I like online banking and I'm the one that my relatives and friends call when they have problems with their web access to their bank's web pages. In general problems are related to security, using certificates, passwords etc. That gives me an opportunity to see how different bank's web applications work. My first concern is a security level that web application can offer. I do have to admit that just few of them are not as good as they could be and the truth is that they are improving their security.
Typical Situation:
Bank or other certificate provider issue a personal certificate that is used for online banking. Usually we do need to set up a password to access web application.
I always suggest to users that they should set up a password also for their certificate, so system would ask for it before certificate is used. In the next step we have to provide a password for web bank and we are in. (Assuming that we do store our passwords in a safe place and we do memorize them.) There are also other methods with "Smart cards", "Active Card One", "Secure Id" and many more.
This is something that should work. We have to know that the weakest link here are users.
How far should they go?
Here is a real situation. A well known and respected bank has, in my opinion, one of the best web based application, that was very well designed, user friendly and easy to use. They used authorized certificate and password access.
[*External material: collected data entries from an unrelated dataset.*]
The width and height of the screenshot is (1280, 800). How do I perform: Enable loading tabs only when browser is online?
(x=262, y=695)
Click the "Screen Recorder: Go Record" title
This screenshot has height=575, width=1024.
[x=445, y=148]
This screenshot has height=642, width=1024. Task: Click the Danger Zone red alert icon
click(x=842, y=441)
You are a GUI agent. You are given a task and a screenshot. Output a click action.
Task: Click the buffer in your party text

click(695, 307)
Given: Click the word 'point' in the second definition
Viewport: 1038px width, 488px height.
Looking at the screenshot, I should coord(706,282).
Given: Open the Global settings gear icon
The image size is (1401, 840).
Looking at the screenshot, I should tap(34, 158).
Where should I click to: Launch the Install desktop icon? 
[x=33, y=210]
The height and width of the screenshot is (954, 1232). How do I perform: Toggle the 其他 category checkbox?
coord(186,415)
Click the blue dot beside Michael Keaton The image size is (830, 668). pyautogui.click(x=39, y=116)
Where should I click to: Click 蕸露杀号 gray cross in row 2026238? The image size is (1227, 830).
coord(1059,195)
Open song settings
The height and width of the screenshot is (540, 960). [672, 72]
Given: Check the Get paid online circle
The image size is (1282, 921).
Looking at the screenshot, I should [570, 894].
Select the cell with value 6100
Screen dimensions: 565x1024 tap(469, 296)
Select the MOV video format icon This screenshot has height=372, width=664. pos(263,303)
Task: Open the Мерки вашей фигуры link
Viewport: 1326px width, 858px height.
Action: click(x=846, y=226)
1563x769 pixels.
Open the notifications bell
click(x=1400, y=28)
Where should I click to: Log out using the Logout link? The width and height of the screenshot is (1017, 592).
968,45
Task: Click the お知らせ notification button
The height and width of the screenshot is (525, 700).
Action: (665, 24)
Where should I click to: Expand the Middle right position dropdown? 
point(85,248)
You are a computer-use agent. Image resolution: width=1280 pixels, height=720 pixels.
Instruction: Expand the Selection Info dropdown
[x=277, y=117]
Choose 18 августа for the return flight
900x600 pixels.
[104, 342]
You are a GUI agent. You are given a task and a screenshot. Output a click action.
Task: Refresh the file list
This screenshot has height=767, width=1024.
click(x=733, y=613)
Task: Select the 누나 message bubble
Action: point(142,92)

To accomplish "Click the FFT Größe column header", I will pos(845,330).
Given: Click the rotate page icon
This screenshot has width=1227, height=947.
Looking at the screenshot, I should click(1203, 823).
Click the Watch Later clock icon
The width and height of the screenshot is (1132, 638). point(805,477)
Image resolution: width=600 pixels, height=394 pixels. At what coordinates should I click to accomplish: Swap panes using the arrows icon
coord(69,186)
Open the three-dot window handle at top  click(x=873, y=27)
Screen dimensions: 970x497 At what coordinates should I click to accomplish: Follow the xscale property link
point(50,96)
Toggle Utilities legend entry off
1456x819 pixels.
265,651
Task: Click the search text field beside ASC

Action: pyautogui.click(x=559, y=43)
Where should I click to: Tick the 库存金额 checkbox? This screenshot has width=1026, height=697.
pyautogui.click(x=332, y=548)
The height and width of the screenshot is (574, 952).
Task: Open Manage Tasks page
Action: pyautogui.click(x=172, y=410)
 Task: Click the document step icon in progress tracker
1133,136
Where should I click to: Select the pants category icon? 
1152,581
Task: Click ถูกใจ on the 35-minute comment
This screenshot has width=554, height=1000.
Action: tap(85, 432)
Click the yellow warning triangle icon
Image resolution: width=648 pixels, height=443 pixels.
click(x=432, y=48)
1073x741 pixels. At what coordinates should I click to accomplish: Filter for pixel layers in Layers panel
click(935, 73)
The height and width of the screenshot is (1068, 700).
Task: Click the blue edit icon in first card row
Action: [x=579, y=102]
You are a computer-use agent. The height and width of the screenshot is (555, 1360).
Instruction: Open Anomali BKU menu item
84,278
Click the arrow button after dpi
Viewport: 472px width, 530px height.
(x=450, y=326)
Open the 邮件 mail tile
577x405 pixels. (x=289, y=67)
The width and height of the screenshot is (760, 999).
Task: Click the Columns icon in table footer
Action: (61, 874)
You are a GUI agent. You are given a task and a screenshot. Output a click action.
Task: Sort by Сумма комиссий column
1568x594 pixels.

They obviously wonted to do a little bit more about security as their added value. As I said, security should be regularly updated and improved, it's good business decisions. Adding a virtual keyboard that user should type a password only by using a mouse and not a keyboard. That's a good idea.
Banks should always find a good balance between security and functionality of their web applications.
Adding new security levels - example of new functionality:
Adding a daily limit of transactions is also a good solution.
How does it work?
User have to set up a new password that is used only to set up a daily limit and it can be changed at any time. New daily limit does not apply to transaction between own personal accounts and some general billing accounts (bills for electricity, water,...) so far it all sounds good!
The main added value is that I have to have a password to change my daily limit so I could enter all my bills and after that I can lower my daily limit again.
That way I disable option that some other unauthorized person would want to make any kind of transaction on my account!
Conclusion:
Adding new security levels today is necessary and I think they are doing a good job.
I don't do 'online banking', -I could and probably should. It is very convenient, more than having to go in-person all the time. I don't even like using the 'deposit' kiosks... just have this fear of things not working right, -shredding the envelope, etc. I know... just paranoia on my part.
I do use those kiosks to check balances and stuff, so it's just a small jump to use online banking from there, eh? ;-)
-thestickman